What this task involves: The expected output is every line from the one containing "Taitosaari (995, 1848)" to the end of the data below, exactly, and no other line.

Provided records:

┌──

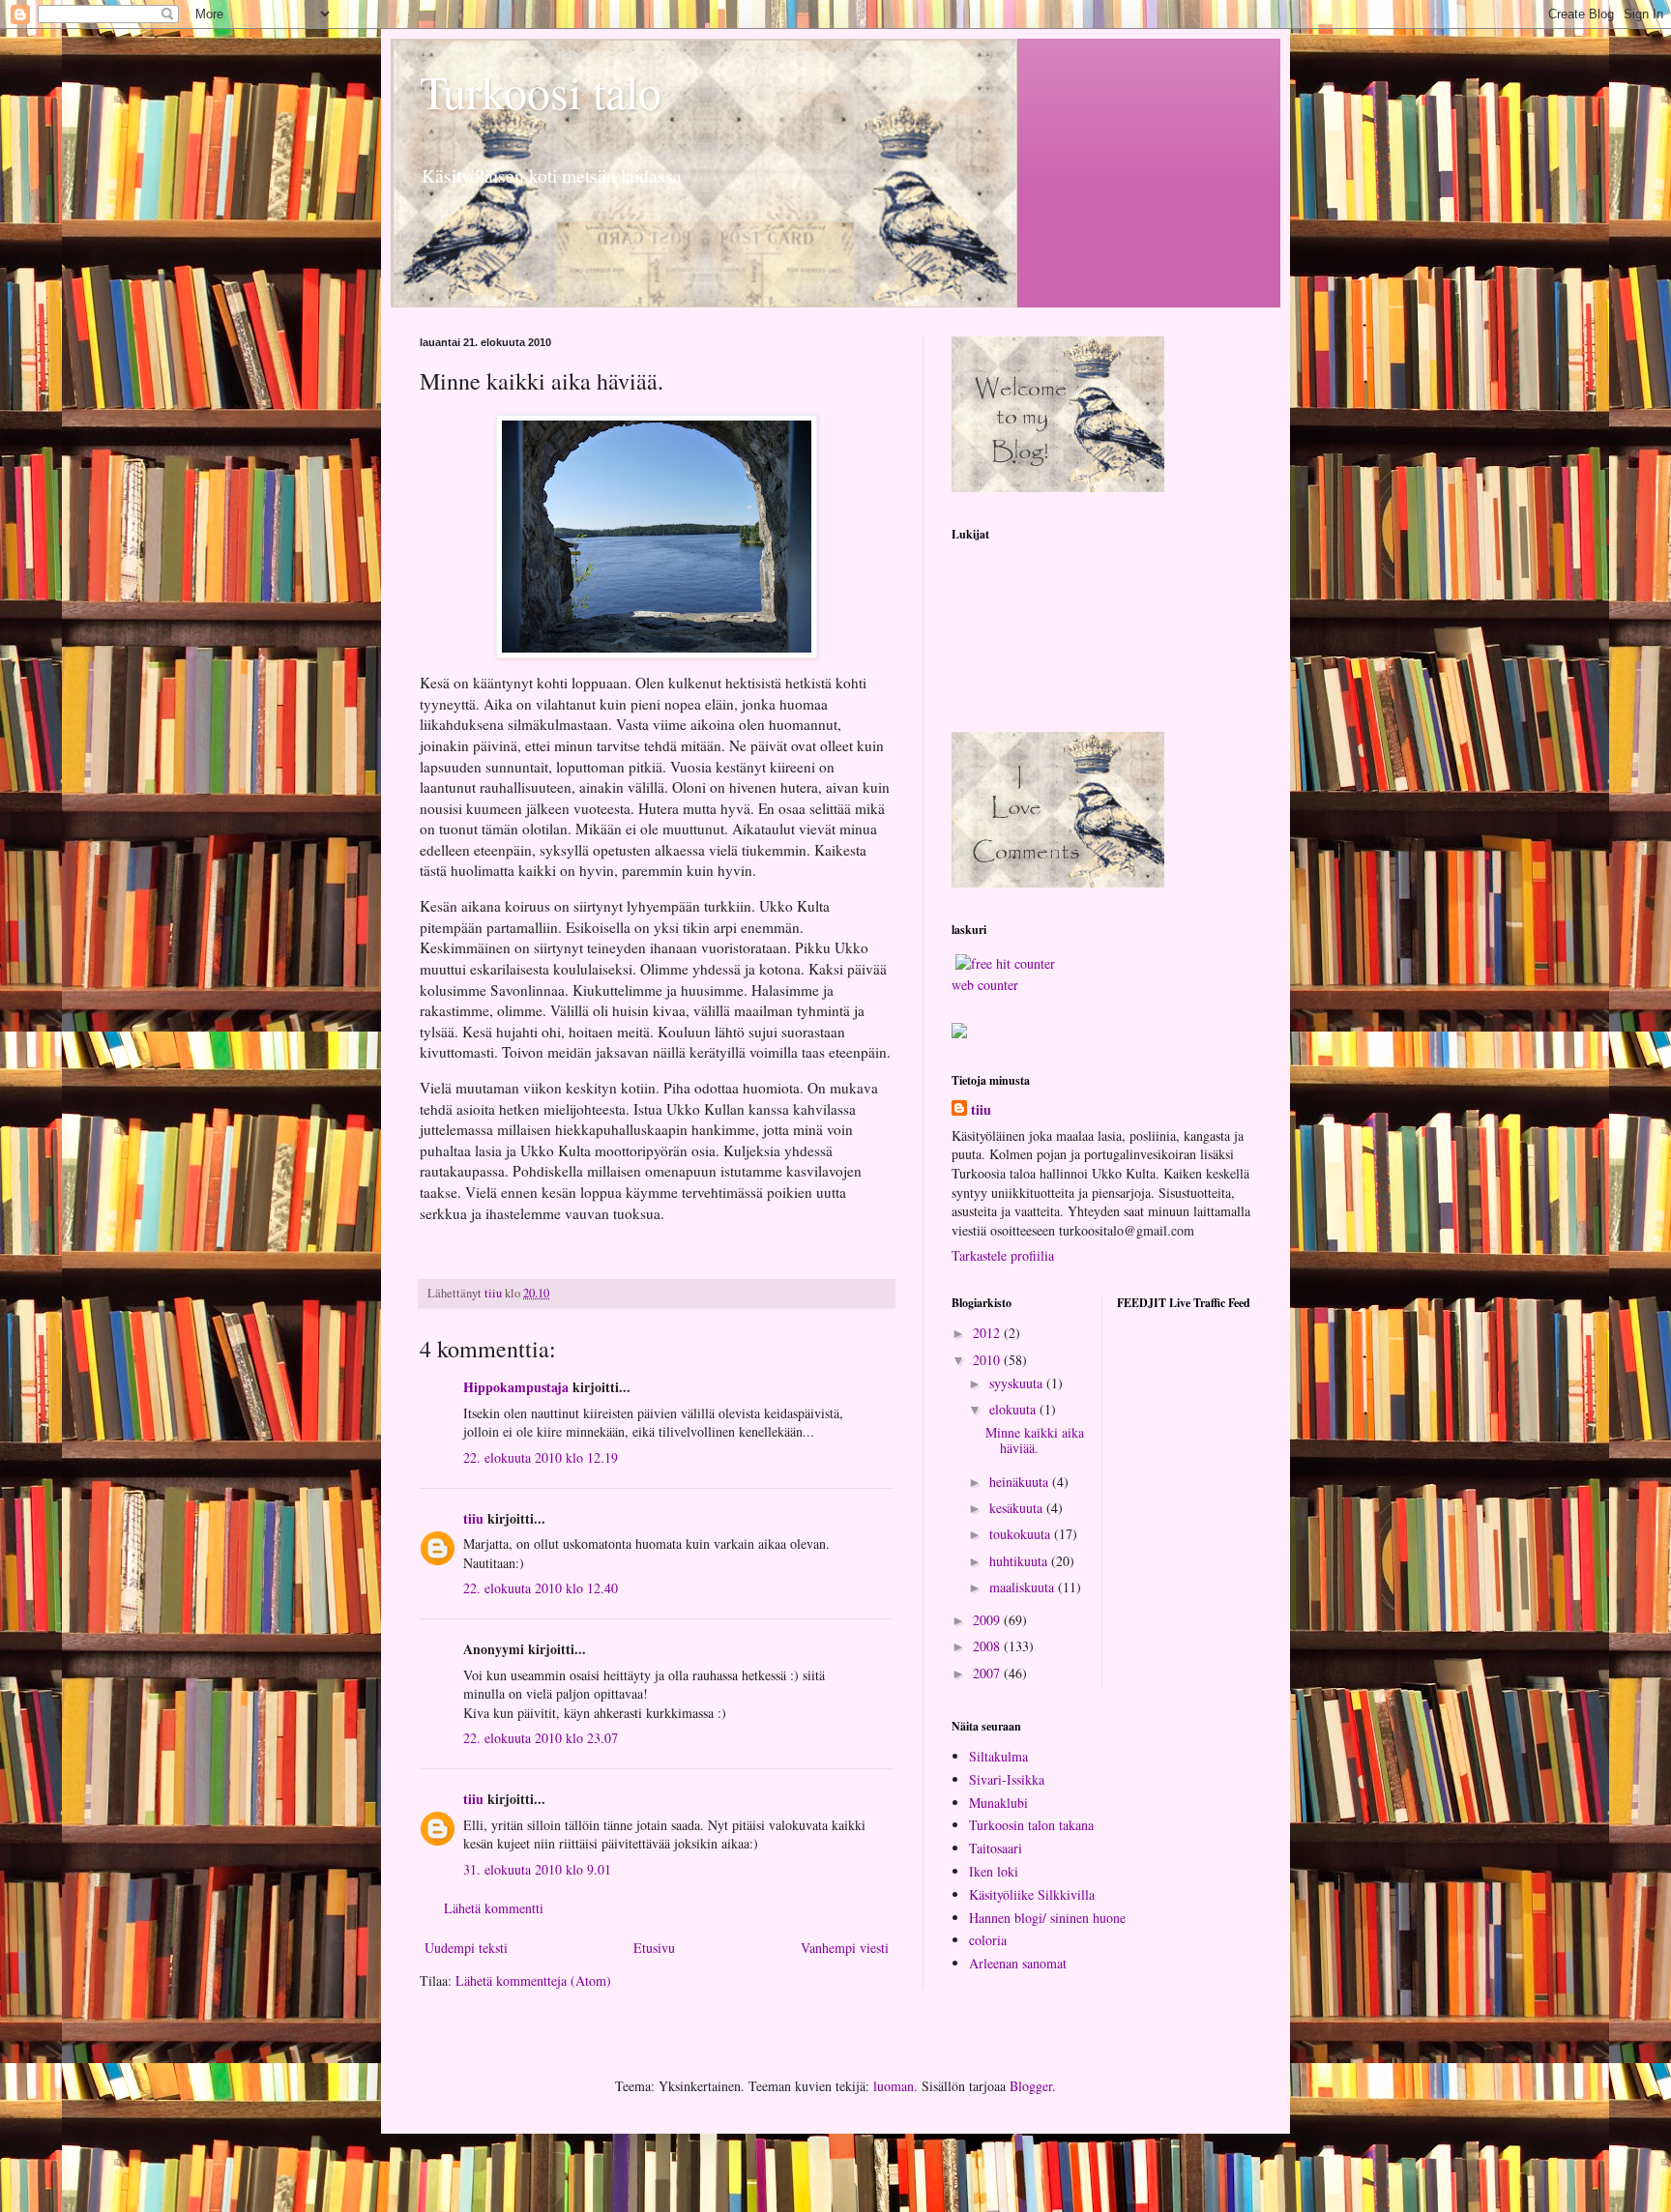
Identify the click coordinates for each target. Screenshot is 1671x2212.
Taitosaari (995, 1848)
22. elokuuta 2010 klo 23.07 (540, 1738)
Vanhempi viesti (845, 1947)
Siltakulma (998, 1756)
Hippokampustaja (516, 1387)
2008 (988, 1646)
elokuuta (1014, 1409)
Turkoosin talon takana (1031, 1825)
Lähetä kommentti (493, 1908)
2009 (988, 1620)
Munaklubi (998, 1802)
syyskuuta (1017, 1383)
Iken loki (993, 1871)
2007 (988, 1673)
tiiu (473, 1518)
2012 (988, 1333)
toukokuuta (1021, 1534)
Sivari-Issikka (1006, 1779)
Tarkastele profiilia (1003, 1255)
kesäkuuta (1017, 1508)
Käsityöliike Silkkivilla (1032, 1894)
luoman (893, 2086)
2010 (988, 1360)
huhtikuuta (1020, 1561)
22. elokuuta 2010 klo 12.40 (540, 1588)
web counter (985, 984)
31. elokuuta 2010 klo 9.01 (537, 1869)
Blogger (1031, 2086)
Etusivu (654, 1947)
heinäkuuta (1020, 1481)
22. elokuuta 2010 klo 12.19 (540, 1457)
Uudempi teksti (466, 1947)
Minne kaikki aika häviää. (1034, 1440)
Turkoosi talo (540, 91)
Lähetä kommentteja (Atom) (533, 1980)
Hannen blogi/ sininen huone (1047, 1917)
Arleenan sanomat (1018, 1963)
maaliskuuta (1023, 1587)
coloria (988, 1940)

└──

Answer section:
Taitosaari (995, 1848)
22. elokuuta 2010 klo 23.07 (540, 1738)
Vanhempi viesti (845, 1947)
Siltakulma (998, 1756)
Hippokampustaja (516, 1387)
2008 (988, 1646)
elokuuta (1014, 1409)
Turkoosin talon takana (1031, 1825)
Lähetä kommentti (493, 1908)
2009 (988, 1620)
Munaklubi (998, 1802)
syyskuuta (1017, 1383)
Iken loki (993, 1871)
2007 (988, 1673)
tiiu (473, 1518)
2012 (988, 1333)
toukokuuta (1021, 1534)
Sivari-Issikka (1006, 1779)
Tarkastele profiilia (1003, 1255)
kesäkuuta (1017, 1508)
Käsityöliike Silkkivilla (1032, 1894)
luoman (893, 2086)
2010 (988, 1360)
huhtikuuta (1020, 1561)
22. elokuuta 2010 klo 12.40 (540, 1588)
web counter (985, 984)
31. elokuuta 2010 klo 9.01 (537, 1869)
Blogger (1031, 2086)
Etusivu (654, 1947)
heinäkuuta (1020, 1481)
22. elokuuta 2010 klo 12.19 (540, 1457)
Uudempi teksti (466, 1947)
Minne kaikki aika häviää. (1034, 1440)
Turkoosi talo (540, 91)
Lähetä kommentteja (Atom) (533, 1980)
Hannen blogi/ sininen huone (1047, 1917)
Arleenan sanomat (1018, 1963)
maaliskuuta (1023, 1587)
coloria (988, 1940)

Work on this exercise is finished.